Check each statement against the smart contracts article, answering yes or no and quoting the article's deciding words: 1. Nick Szabo has promoted the term "smart contract" since the early 1990s. 2. A smart contract may involve only one party. 3. After a smart contract becomes part of the distributed ledger, carrying it out still needs direct human involvement.

*** Extract ***

Professor Michael Mainelli is executive chairman of Z/Yen Group and principal advisor to Long Finance. Bob McDowall is an Associate of Z/Yen and additionally chairman of the policy and finance committee, States of Alderney, Channel Islands.

In this opinion piece, Mainelli and McDowall explore challenges facing blockchain-based smart contracts, putting forth recommendations for how they can be best utilized in the short term as they mature.

examination

How smart is your code?

So-called “smart contracts” are science fiction realized. Executable pieces of code stored on a mutual distributed ledger for future execution bind people and payments to actions and outcomes.

Computer scientist Nick Szabo has promoted the term since the early 1990s and describes bringing the “highly evolved” practices of contract law to the design of electronic commerce protocols between strangers on the Internet. Interest in the term “smart contract” has risen recently in line with interest in bitcoin and blockchain.

Claims have been made that virtually all of finance can move to smart contracts when combined with an appropriate payment system, often a cryptocurrency.

Here we draw a distinction between smart contracts and “dumb code”.

Computer code can be extremely stupid. Bits of code are Sorcerer’s Apprentices, doing what we thought was our bidding at the time we wrote the code, oblivious to changes in our intentions.

Author Larry Niven explains:

“That’s the thing about people who think they hate computers. What they really hate is lousy programmers.”

Code embedded in mutual distributed ledgers is real and useful, and sometimes dangerous. If that code is written to emulate real-world contracts it should perhaps more appropriately be called a “code contract”.

Smart contracts have a number of parts. The transactions must involve more than the mere transfer of a virtual currency from one person to another (i.e. a payment transfer) and involve two or more parties (as every contract must).

Most critically, the implementation of the contract requires no direct human involvement after the smart contract has been made a part of the distributed ledger, which makes these contracts “smart”, or autonomous. The code automates the “what if this happens” element of traditional contracts.

Ideas resurface

Computer code behaves in expected ways without the linguistic ambiguity of human languages.

*** End of Extract ***
*** Data extract ***

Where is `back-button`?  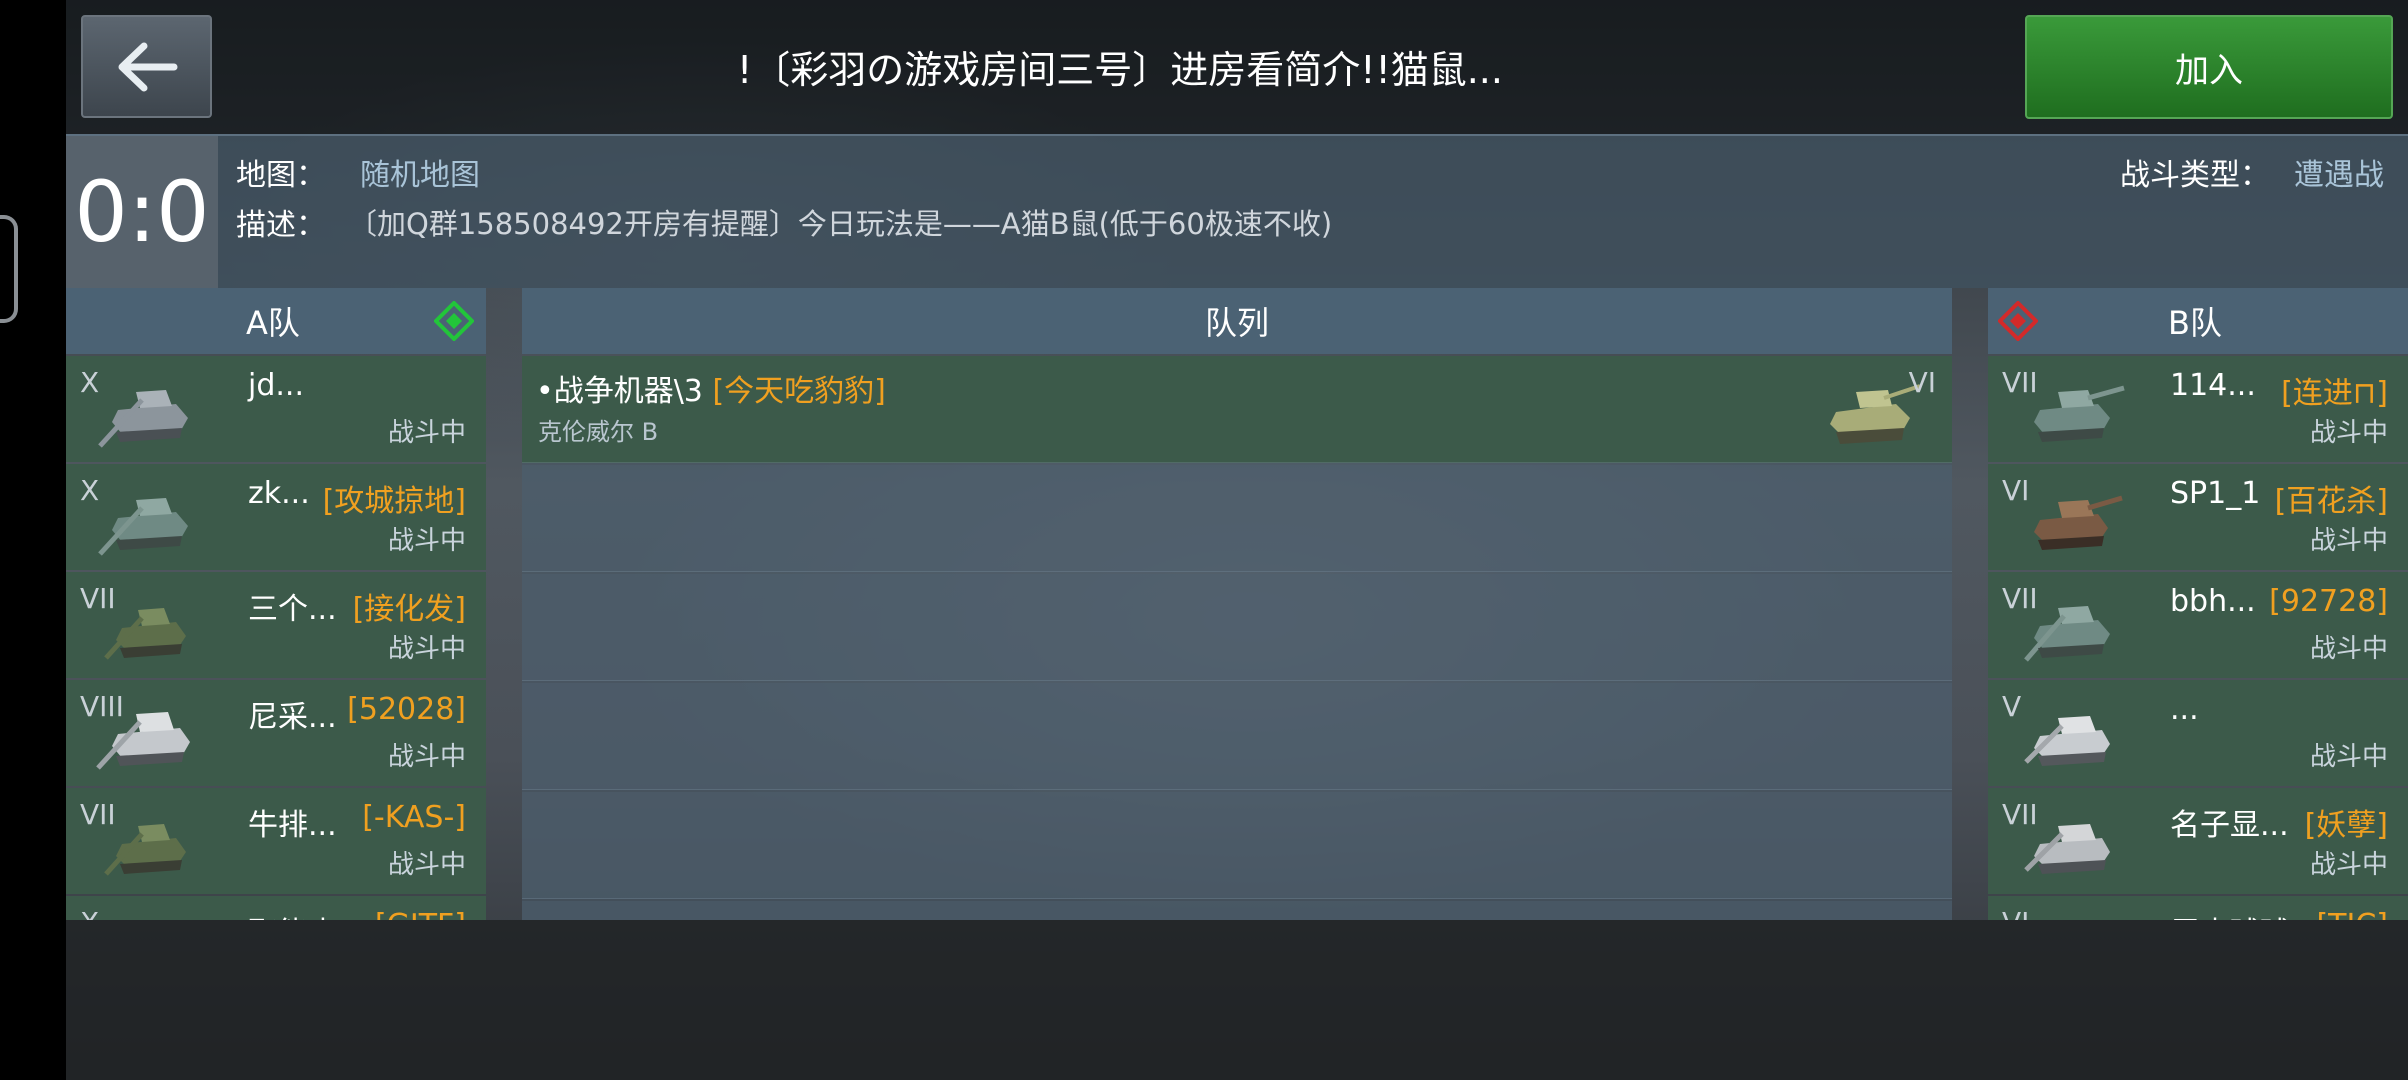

*** End of Data extract ***
*** Data extract ***

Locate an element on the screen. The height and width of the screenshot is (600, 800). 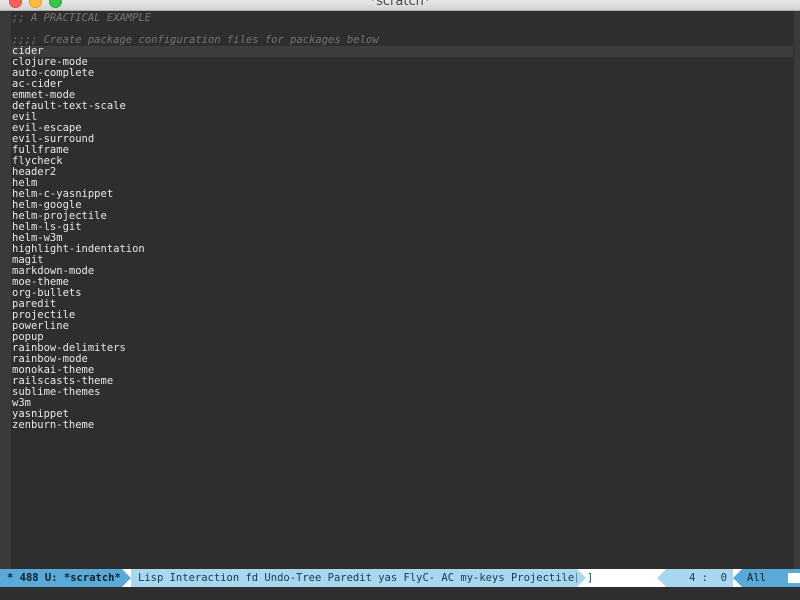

*** End of Data extract ***

> Exercise solution
1. Yes: "Computer scientist Nick Szabo has promoted the term since the early 1990s"
2. No: "involve two or more parties (as every contract must)"
3. No: "the implementation of the contract requires no direct human involvement after the smart contract has been made a part of the distributed ledger"